* _About this exercise_:
Write out, word for word, every line from the one where "[Instagram] (37, 1248)" occurs to the final line of the entries, and nothing beyond them.

* _Data_:
------------------------------------

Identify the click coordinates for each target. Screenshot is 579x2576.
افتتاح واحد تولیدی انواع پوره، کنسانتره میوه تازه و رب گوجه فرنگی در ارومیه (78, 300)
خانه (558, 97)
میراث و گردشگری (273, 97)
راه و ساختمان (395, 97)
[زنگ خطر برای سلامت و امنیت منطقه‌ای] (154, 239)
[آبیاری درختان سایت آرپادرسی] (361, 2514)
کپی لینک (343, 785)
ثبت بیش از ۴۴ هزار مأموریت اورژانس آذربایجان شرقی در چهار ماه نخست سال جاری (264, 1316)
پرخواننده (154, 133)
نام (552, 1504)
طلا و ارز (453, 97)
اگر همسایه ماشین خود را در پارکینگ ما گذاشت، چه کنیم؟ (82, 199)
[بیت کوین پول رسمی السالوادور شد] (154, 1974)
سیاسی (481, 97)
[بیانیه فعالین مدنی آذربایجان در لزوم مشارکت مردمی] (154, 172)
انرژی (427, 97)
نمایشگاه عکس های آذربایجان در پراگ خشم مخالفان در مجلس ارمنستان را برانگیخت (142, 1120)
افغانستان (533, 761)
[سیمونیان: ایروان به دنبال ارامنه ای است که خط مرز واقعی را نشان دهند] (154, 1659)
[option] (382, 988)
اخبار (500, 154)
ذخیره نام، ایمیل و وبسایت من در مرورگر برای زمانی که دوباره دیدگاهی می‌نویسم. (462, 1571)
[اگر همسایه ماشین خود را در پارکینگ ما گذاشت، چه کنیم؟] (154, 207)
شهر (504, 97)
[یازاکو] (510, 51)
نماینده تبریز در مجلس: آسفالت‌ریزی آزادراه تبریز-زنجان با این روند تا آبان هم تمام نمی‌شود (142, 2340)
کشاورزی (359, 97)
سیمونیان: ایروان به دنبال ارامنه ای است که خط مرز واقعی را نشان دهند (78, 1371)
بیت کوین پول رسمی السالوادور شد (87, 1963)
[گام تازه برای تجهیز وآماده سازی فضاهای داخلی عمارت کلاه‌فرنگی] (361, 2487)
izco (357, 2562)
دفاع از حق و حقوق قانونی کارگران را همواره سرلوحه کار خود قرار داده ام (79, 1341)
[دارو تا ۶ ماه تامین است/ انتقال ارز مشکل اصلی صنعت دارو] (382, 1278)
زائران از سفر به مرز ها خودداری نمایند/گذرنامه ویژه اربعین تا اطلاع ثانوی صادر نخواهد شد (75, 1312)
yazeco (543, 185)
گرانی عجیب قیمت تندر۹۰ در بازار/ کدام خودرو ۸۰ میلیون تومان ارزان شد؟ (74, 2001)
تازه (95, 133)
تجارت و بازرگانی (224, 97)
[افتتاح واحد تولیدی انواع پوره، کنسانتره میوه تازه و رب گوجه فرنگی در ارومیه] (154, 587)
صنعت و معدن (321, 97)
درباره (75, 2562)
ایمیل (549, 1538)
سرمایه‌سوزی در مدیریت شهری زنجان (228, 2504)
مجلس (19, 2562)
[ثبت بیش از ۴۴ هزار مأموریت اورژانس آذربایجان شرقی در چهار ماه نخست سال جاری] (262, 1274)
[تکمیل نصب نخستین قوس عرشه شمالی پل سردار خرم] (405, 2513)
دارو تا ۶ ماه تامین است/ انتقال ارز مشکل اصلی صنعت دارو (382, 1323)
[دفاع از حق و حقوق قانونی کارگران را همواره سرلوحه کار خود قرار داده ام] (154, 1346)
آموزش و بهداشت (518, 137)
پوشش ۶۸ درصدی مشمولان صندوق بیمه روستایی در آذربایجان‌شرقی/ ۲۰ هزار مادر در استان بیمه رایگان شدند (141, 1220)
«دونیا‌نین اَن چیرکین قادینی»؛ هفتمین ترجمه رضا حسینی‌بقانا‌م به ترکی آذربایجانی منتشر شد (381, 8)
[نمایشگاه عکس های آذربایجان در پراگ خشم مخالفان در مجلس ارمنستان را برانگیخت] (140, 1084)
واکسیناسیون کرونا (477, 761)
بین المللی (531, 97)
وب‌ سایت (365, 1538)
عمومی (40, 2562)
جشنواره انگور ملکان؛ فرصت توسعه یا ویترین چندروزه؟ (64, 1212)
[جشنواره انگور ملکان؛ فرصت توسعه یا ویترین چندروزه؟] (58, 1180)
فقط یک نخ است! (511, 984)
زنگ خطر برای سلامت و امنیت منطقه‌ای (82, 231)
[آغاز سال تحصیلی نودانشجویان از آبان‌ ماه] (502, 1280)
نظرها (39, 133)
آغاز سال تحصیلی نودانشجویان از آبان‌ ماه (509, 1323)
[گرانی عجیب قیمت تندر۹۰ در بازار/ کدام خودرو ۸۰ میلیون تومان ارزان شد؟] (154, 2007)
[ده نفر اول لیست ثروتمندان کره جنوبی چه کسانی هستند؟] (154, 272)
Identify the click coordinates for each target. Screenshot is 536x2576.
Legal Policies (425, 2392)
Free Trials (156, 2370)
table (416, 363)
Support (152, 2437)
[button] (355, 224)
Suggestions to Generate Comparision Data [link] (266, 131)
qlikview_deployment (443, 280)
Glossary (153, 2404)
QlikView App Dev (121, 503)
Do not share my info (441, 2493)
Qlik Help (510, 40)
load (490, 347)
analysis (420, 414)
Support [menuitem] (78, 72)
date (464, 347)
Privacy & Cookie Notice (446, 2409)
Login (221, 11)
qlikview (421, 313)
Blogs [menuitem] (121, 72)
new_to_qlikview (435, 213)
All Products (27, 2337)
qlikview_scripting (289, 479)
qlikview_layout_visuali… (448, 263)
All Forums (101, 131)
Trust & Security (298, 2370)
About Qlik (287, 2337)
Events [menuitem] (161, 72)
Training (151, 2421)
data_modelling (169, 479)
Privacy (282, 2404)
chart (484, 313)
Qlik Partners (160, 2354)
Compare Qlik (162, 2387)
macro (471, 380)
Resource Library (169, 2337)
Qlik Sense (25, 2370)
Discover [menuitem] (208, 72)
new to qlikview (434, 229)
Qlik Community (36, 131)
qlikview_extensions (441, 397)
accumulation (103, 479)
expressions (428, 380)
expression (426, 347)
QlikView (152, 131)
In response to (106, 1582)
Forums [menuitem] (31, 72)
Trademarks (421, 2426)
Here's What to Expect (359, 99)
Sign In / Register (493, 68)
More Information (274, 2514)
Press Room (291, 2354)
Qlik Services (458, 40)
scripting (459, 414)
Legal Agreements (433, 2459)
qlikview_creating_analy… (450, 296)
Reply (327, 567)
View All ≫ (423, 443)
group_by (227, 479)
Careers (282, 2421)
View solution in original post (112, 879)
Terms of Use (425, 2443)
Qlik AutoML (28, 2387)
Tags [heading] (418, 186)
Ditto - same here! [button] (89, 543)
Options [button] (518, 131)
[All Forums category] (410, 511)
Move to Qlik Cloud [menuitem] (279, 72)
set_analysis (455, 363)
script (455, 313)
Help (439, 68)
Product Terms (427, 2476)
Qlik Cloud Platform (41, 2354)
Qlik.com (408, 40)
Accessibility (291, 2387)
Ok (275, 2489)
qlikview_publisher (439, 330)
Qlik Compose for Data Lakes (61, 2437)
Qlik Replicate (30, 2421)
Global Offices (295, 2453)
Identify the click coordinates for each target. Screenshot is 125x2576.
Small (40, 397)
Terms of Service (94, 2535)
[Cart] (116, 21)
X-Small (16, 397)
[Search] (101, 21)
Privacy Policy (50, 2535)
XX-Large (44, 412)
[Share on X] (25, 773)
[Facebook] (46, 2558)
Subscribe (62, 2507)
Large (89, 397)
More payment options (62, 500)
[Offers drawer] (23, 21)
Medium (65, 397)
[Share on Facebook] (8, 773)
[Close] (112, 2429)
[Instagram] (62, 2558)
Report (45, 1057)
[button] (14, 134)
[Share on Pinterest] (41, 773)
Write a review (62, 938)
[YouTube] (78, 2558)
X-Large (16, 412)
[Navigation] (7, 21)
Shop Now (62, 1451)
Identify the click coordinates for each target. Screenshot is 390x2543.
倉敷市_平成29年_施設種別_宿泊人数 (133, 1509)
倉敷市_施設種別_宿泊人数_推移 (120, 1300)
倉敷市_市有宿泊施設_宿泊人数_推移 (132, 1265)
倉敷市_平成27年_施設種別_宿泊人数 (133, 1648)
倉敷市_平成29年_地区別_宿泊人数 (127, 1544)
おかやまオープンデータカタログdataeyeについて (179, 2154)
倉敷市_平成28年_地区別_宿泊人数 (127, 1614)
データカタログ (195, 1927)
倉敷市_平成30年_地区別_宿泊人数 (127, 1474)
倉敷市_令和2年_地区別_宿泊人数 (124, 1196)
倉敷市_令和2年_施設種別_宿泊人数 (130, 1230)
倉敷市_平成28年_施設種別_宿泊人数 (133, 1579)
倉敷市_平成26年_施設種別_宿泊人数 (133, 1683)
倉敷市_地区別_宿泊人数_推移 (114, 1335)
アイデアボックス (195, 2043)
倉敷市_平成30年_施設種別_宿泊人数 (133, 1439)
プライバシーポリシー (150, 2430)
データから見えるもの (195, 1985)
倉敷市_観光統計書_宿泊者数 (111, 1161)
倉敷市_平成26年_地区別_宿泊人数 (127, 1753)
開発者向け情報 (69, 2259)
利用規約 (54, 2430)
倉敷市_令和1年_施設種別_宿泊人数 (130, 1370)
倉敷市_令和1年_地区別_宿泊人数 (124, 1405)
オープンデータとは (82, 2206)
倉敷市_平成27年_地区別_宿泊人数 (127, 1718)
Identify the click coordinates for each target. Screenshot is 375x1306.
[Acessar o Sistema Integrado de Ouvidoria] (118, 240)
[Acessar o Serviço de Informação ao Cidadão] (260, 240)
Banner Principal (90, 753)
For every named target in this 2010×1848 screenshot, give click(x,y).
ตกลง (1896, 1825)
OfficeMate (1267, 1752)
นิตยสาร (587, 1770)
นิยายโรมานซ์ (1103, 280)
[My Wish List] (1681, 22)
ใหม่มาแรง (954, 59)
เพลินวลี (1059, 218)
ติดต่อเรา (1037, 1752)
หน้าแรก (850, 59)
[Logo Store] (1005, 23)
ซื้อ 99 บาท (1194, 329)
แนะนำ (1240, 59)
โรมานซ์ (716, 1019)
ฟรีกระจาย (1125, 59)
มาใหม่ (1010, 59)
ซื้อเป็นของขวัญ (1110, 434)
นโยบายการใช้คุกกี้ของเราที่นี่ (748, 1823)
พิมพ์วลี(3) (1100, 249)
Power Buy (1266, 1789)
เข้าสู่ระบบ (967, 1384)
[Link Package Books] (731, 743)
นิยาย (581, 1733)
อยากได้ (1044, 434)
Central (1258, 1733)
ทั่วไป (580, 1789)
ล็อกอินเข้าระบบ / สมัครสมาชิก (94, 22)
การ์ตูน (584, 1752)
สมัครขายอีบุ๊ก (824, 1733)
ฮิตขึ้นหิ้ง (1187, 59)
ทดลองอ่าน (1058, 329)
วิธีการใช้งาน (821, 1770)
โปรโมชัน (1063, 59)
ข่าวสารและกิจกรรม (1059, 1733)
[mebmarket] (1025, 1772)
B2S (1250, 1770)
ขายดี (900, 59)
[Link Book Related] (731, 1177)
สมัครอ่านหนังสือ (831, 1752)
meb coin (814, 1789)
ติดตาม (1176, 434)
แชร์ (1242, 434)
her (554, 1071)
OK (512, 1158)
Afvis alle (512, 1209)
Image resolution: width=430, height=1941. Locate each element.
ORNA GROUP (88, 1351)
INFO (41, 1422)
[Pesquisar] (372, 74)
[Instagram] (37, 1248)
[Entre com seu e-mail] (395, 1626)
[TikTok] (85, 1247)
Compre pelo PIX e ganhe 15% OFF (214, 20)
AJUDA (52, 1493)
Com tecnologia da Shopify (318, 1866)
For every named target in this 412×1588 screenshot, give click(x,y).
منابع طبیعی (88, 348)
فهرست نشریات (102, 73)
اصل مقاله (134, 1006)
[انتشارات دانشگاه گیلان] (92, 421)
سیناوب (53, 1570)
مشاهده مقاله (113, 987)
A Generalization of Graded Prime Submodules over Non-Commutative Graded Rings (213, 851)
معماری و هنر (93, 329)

------------------------------------

* _Task result_:
[Instagram] (37, 1248)
[Entre com seu e-mail] (395, 1626)
[TikTok] (85, 1247)
Compre pelo PIX e ganhe 15% OFF (214, 20)
AJUDA (52, 1493)
Com tecnologia da Shopify (318, 1866)
For every named target in this 412×1588 screenshot, give click(x,y).
منابع طبیعی (88, 348)
فهرست نشریات (102, 73)
اصل مقاله (134, 1006)
[انتشارات دانشگاه گیلان] (92, 421)
سیناوب (53, 1570)
مشاهده مقاله (113, 987)
A Generalization of Graded Prime Submodules over Non-Commutative Graded Rings (213, 851)
معماری و هنر (93, 329)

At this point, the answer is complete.